This task is about TCP (rfc).

TCP is connection oriented so before you can send data a connection between peers must be established. The usual process for server:

socket()        // Create new (listening) socket
bind()          // Bind the socket to some address+port
listen()        // Start listening for new connections
accept()        // Accept new connection and get the connection socket
send() / recv() // Send and/or receive data over the connection socket
close()         // Close the socket

And for the client:

socket()        // Create new socket
connect()       // Connect to server
send() / recv() // Send and/or receive data
close()         // Close the socket

Task for week 44

Use the tcpexample as basis.

1. The function listen()

  • Why you cannot use the same socket for listen() and for receiving data from the clients?

  • Answer: The listening socket (connection-mode socket) is for new, incoming connections, which is bound to the address:port of the server. After the server has accepted a new client a new socket for communication between these two parties is created.

  • How many clients you can serve, if you have used listen() with following:
    int listen_rval = listen(socket,10);

  • Answer: It does not limit the client amount. It only sets the socket to listening mode (which has to be bound to an address:port). The 10 only states that your incoming connection queue (backlog) is max. 10 clients – the amount of clients that are awaiting for accept()ing the connection.

2. Which one of the following is best practice for the server? Explain.

  1. After accepting a new client (with accept()) try to immediately read data from the connection socket.
  2. Accept the client, add the client to the lists and wait for something to arrive (using select()).
  3. Accept the client, use non-blocking socket to check if there is data and read it immediately, if not, remove the client.

  • Answers:
    1. Here you'd have to use select() or non-blocking socket in order to avoid potential denial-of-service attack (the client connects, but does not send anything). If you can fully rely to your clients this can be used – with reservations, since connection latencies can cause problems and make the server process delayed since you'd have to wait for the time the data is being transferred (unless threads are used).
    2. Does not block in any case, any data that is sent by the client is reacted (almost) immediately. Requires the use of the return value of the select – it returns the amount of sockets/fd's that have data incoming - so you could react to multiple clients at once, and stop when returned amount of sockets have been processed (helps with large lists). Also the timeout value can be changed by the select() and the “remaining” time can be utilized for other purposes.
    3. Makes it possible to reduce resource consumption at the server, clients attempting ddos are removed immediately. If the clients have lagged connection with high latencies it might be possible that legitimate clients are removed because of packet delays if you are not waiting for long enough. Usually with non-blocking sockets you just check if there is anything and return right after, either with 0 or more bytes of data. Can be done also with select() by setting both fields of struct timeval to 0.

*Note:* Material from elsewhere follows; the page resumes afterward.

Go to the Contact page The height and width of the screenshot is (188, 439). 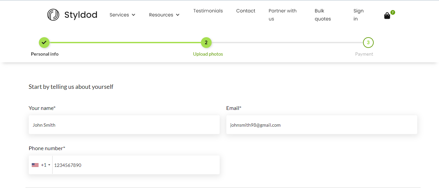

You have following packet structure:

uint8_t uint16_t charstring
PPID LENGTH FIRSTNAME

The content of the packet is:

  • PPID = 42
  • LENGTH = packet length
  • FIRSTNAME = your first name

3. Send the data using the tcpexample (and receive!) in either direction:

  1. Sending all at once in one buffer
    • What things have to be noted here?
    • How the receiver should read this?

  • Answer:
    #define NAME_MAX 128
    #define BUF_MAX 1024
    .
    .
    .
          /* Filling the packet with example data and sending it */
          uint8_t ppid = 42;
          char firstname[NAME_MAX] = { "Name" };
     
          /* Calculate packet length */
          uint16_t length = sizeof(ppid) + sizeof(length) + strlen(firstname);
     
          /* Erase packet contents and encode new packet */
          memset(&dgram, 0, BUF_MAX);
          /* Keep track of position in character buffer */
          unsigned int offset = 0;
          /* Pack ppid and update offset */
          *(uint8_t*)&dgram[0] = ppid;
          offset += sizeof(uint8_t);
          /* Pack packet length and update offset */
          *(uint16_t*)&dgram[offset] = htons(length);
          offset += sizeof(uint16_t);
          /* Pack the first name */
          memcpy(&dgram[offset], &firstname, NAME_MAX);
     
          /* Send all */
          int sent = 0;
          int total_sent = 0;
          /* Try to send all - if all is not sent, increment the position by sent data and continue
             from that position until all is sent */
          while((sent = send(socket,&dgram[total_sent],length-total_sent,0)) < length-total_sent) {
            total_sent += sent;
          }
  • Remember to put numbers in network order if they exceed 2 bytes, usually for length: 32/16 bit integers. The terminating character for charstring – it can be omitted from the packet but the length variable should define the length of the whole packet.
    • It might be tempting to define a struct and send – don't! The paddings have to be defined carefully and it might work in some cases without padding but cause problems in another. The packing is referred as serialization – you change the formats for transferring data over network.
  • Reading:
    • Read a byte, if the PPID is valid, read 2 more bytes that define the length and then read the length which defines the packet boundary for that packet.
    • Or alternatively you could try to read the whole header (3 bytes) and after it read the rest.
    • Or use a large buffer for reading and read all that is in the receive buffer. Here you have to utilize the length more carefully, since multiple packets can be received at once. You cannot expect that there is just only one packet received, Nagle algorithm can combine smaller packets into one. First check the first packet for validity and length, then process data and move to next, if the next packet is received in full. If not use message buffers and read the remaining later - note here that one big buffer for all clients is not a good approach.
      • Define separate buffers for each client, e.g., use a struct
        typedef struct t_clientdata {
          int id;
          int socket;
          struct sockaddr_storage address;
          char readbuffer[BUF_MAX];
          int readbuffer_position;
          char sendbuffer[BUF_MAX];
          int sendbuffer_position;
          struct t_clientdata *next; // Pointer to next to be used with, e.g., linked list
        } clientdata;

In code you can create new structs by using the clientdata without struct.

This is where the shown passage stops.